Advertisement relies on humour to sell products, persuade people to take part in an event or support a cause. It’s considered acceptable because it serves a very important role in our everyday lives and because many individuals respond positively to entertainment. Many would not object to advertising if it served a useful purpose. For example, people wouldn’t object to an advertisement for toothpaste or shampoo if they knew that the product was actually helpful, or if they actually used the product regularly.
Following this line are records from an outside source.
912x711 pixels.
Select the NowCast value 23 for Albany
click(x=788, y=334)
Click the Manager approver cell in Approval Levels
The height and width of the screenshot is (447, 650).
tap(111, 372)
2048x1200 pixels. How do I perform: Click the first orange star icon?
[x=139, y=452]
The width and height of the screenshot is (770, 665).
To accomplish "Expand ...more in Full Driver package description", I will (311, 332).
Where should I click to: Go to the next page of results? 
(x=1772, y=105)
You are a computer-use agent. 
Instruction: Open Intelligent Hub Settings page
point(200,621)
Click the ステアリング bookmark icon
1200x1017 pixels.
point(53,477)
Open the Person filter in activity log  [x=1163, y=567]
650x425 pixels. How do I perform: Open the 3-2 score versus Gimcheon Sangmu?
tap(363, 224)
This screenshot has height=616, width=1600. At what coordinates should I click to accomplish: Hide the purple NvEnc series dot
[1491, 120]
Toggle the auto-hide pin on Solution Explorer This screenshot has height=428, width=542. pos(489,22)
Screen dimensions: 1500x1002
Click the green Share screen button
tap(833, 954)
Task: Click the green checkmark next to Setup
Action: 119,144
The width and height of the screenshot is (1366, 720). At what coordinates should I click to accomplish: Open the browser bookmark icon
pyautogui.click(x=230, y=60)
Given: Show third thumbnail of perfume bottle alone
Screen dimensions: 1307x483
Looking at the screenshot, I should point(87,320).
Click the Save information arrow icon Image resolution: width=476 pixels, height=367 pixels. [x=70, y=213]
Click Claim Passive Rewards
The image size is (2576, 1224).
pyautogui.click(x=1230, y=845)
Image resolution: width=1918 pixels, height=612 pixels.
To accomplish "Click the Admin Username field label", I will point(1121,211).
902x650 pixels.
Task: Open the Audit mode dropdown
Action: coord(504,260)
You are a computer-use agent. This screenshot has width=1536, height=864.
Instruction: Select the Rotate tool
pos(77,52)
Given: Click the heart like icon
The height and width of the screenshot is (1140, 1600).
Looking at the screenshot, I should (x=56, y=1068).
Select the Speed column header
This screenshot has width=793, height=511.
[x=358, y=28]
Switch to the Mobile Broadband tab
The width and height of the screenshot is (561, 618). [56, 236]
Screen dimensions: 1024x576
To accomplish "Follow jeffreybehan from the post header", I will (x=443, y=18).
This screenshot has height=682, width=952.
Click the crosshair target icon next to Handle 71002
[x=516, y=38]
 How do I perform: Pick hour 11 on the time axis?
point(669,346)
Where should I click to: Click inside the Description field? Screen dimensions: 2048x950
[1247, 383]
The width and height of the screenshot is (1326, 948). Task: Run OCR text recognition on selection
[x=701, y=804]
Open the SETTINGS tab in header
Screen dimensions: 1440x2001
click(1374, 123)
If the joke is particularly funny, other people will be more receptive to it. But why is this so? It’s clear that humour plays a vital role in how people react to events and how their emotions are shaped. When you see a funny video on television, hear someone making fun of a political rival in a casual environment, or observe a man wearing a T-shirt that proclaims: “I’m Not Kidding”, you can deduce that the audience is enjoying the experience, and that some sort of reaction is caused by the entertainment value of the joke. This means that in order for any joke to be considered extremely funny, it has to have the capability to tickle the funny bone and have its target audience members experiencing an appropriate amount of enjoyment from it.
The ability to produce a reaction is easily influenced by the environment in which the joke is delivered. In order for a joke to be funny, it needs to be delivered in a tone that’s capable of eliciting a response, and in most cases, that means using human laughter. To test this out, try telling a joke to a group of friends and watch what happens. Those who hear the story and react to it laugh along with the person telling the tale, while those who don’t make any response still laugh.
One more funny tip involves understanding what makes people laugh. It turns out that what makes people laugh differs among cultures, so it can be hard to come up with universal jokes. You may want to try to observe your friends as they react to funny situations, so you’ll have a better idea of what makes them laugh. That’s a good place to start, since there’s no universal funny bone that all humans have to break in order to get a good laugh.
There are many more ways to approach humor but knowing the “unified theory” of humor might give you a good foundation for creating your own unique brand of funny. If you’re ever stuck trying to come up with a good joke, you can also use this theory to spark some ideas. Remember: the universal truths of humor are always useful, even if they’re just old wives’ tales. Sometimes, all it takes is an objective observation of how we respond to things, combined with some insightful research into the psyche.